> _The problem_:
Reproduce the lines from the start of the records through the line containing "x-tick-label: 10/28 is", with both of those included.

> _Source data_:
· · · · ·

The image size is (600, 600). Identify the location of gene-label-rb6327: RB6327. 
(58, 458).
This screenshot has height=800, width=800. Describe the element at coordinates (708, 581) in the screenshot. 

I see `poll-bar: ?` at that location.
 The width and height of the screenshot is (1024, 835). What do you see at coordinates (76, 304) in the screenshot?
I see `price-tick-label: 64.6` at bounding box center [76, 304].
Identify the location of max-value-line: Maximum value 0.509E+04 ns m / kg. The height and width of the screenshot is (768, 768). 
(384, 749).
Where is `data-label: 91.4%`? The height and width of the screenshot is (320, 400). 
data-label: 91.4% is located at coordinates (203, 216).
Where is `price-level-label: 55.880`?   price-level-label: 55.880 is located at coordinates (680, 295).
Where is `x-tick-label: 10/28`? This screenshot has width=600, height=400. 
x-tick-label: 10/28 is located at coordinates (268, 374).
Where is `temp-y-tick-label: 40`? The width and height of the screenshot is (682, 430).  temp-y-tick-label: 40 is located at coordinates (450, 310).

· · · · ·

> _Response area_:
The image size is (600, 600). Identify the location of gene-label-rb6327: RB6327. 
(58, 458).
This screenshot has height=800, width=800. Describe the element at coordinates (708, 581) in the screenshot. 

I see `poll-bar: ?` at that location.
 The width and height of the screenshot is (1024, 835). What do you see at coordinates (76, 304) in the screenshot?
I see `price-tick-label: 64.6` at bounding box center [76, 304].
Identify the location of max-value-line: Maximum value 0.509E+04 ns m / kg. The height and width of the screenshot is (768, 768). 
(384, 749).
Where is `data-label: 91.4%`? The height and width of the screenshot is (320, 400). 
data-label: 91.4% is located at coordinates (203, 216).
Where is `price-level-label: 55.880`?   price-level-label: 55.880 is located at coordinates (680, 295).
Where is `x-tick-label: 10/28`? This screenshot has width=600, height=400. 
x-tick-label: 10/28 is located at coordinates (268, 374).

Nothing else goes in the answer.